What is needed
Turn the records, from the start through the line containing "Looking at the screenshot, I should (45, 44).", into a numbered list without any blank lines. Leave out the pictures.

Available data

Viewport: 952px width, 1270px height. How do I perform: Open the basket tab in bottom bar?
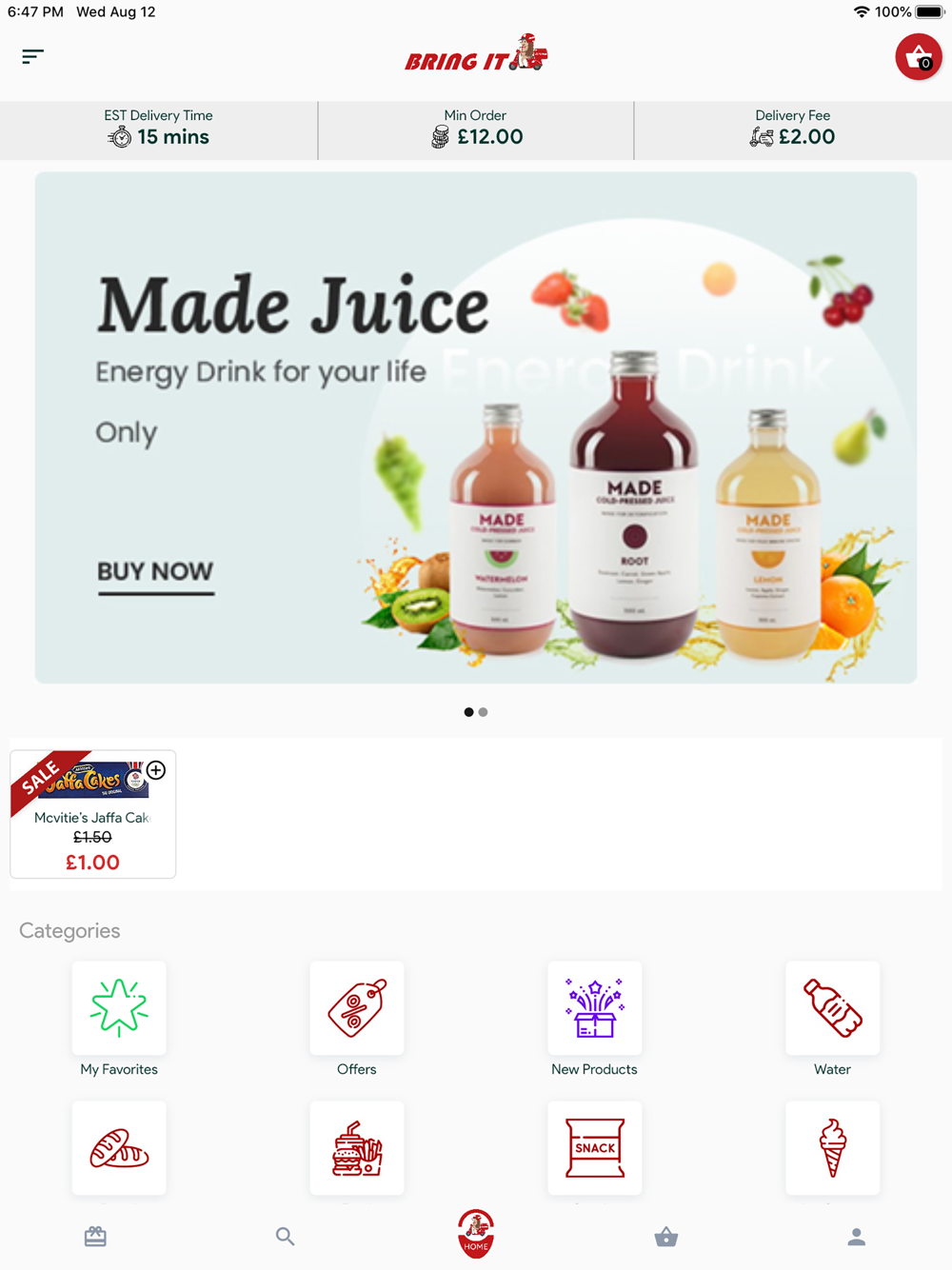click(666, 1237)
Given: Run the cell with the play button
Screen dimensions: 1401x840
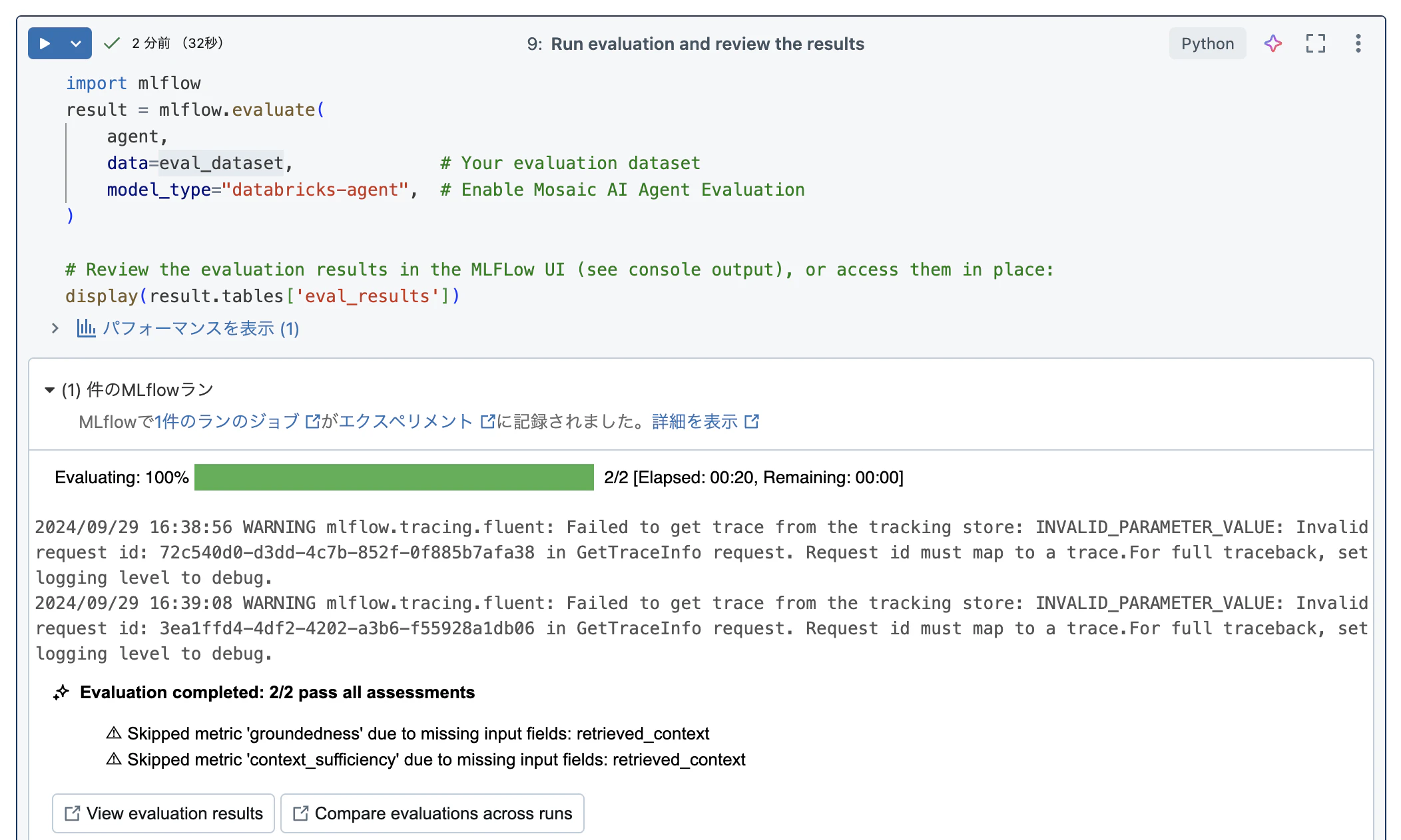Looking at the screenshot, I should (45, 44).
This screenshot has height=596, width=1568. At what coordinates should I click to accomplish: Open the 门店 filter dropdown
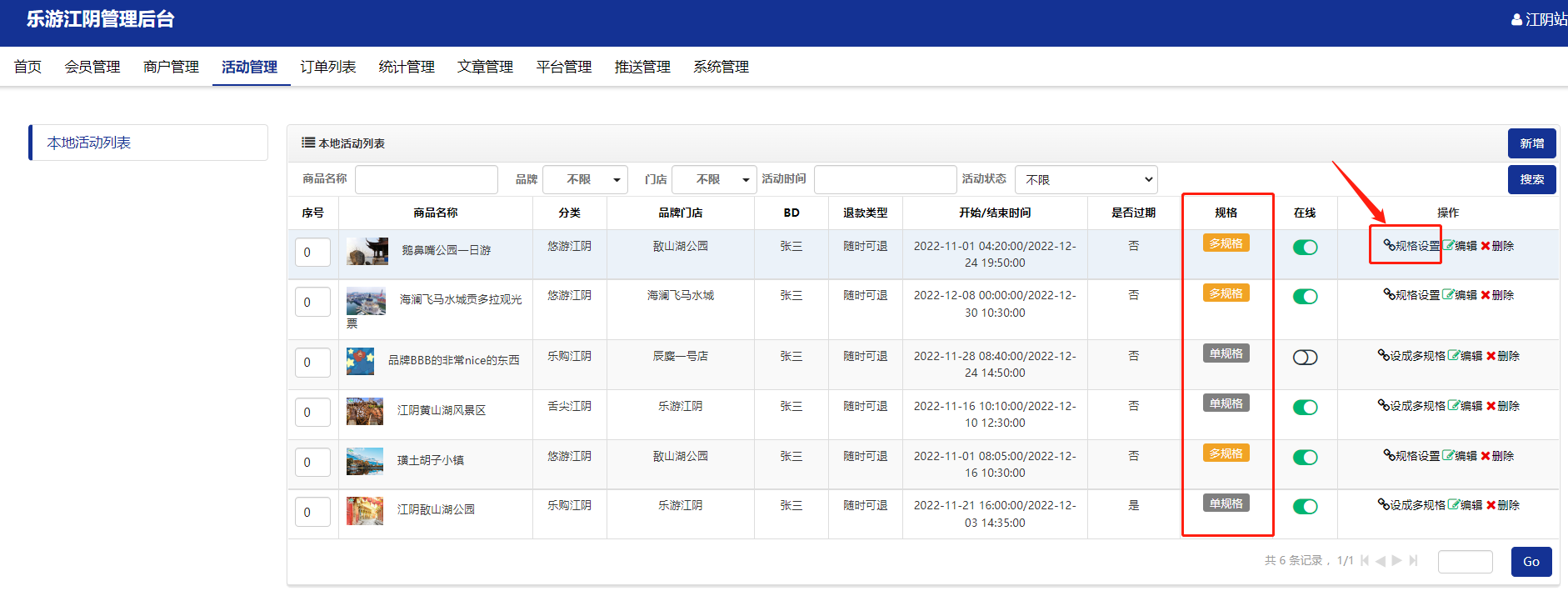(x=714, y=180)
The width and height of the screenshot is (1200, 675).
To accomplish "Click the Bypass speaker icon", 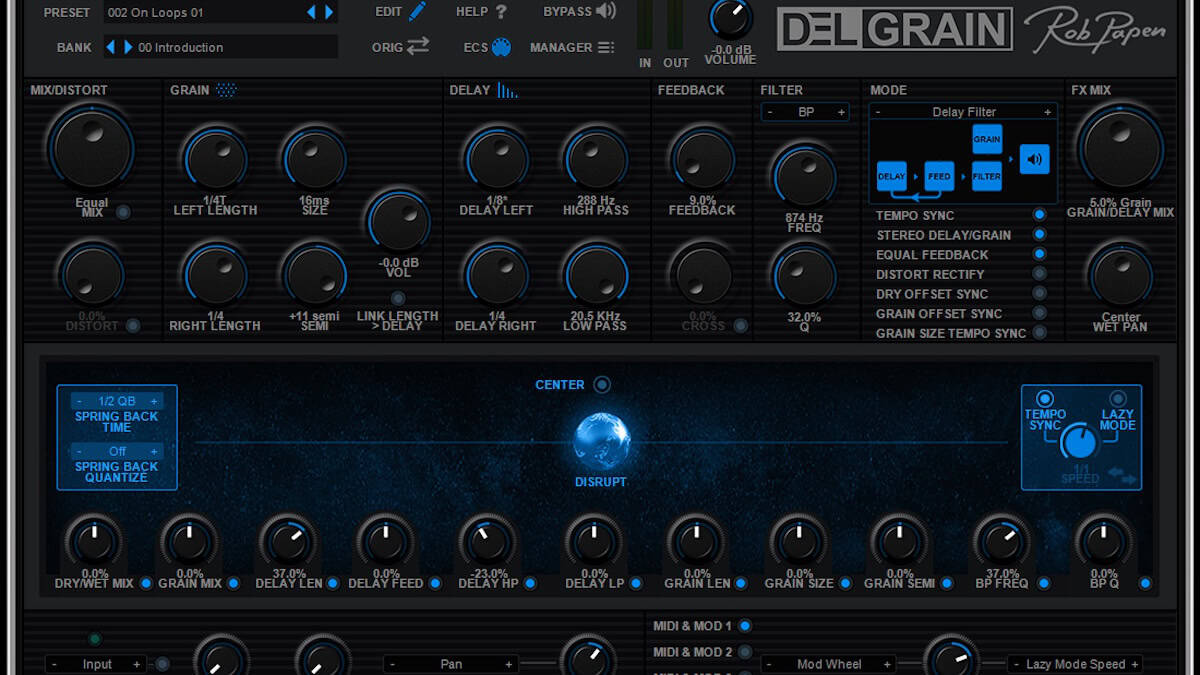I will (605, 12).
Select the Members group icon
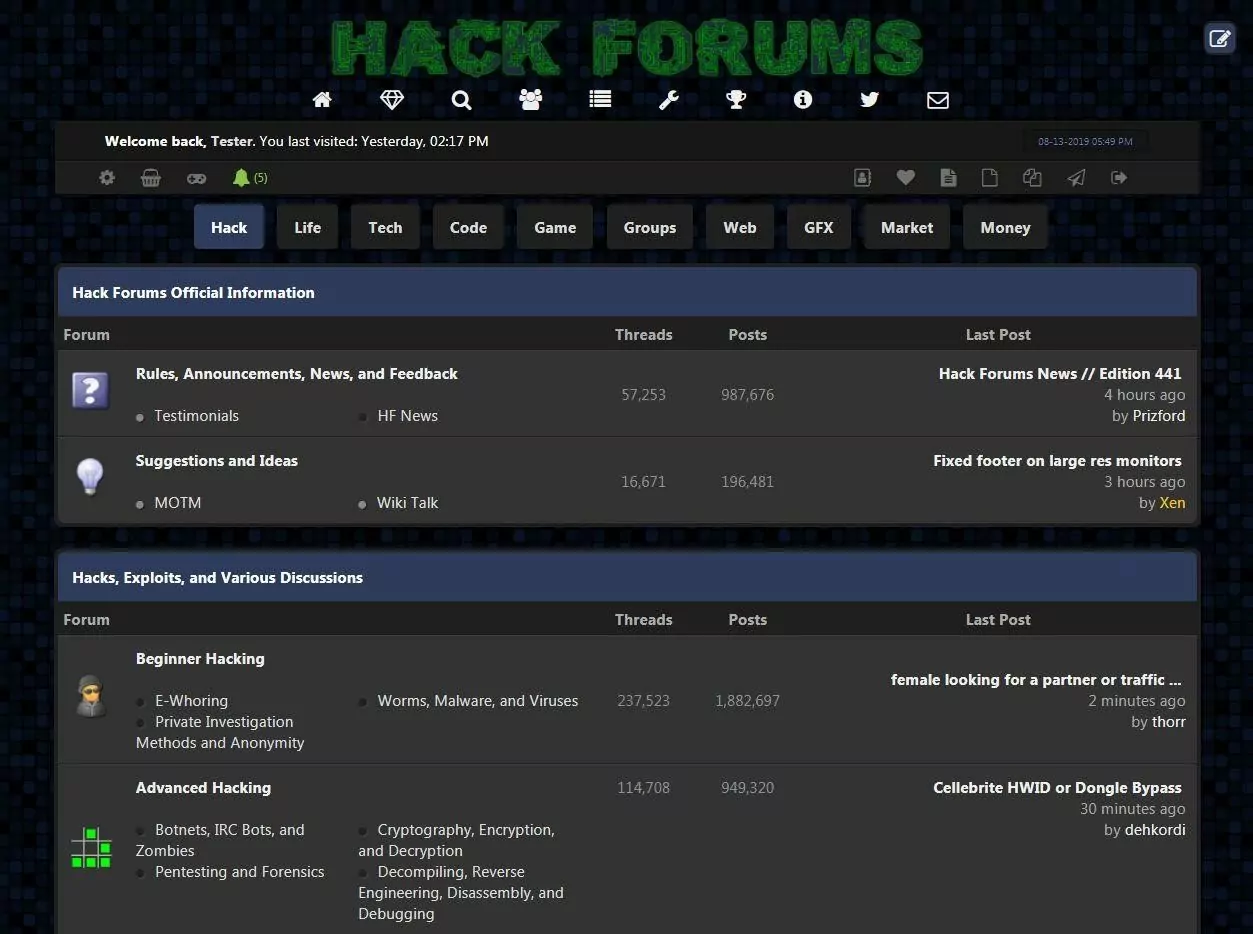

The solution
1. Viewport: 952px width, 1270px height. How do I perform: Open the basket tab in bottom bar?
2. click(666, 1237)
3. Given: Run the cell with the play button
4. Screen dimensions: 1401x840
5. Looking at the screenshot, I should (45, 44).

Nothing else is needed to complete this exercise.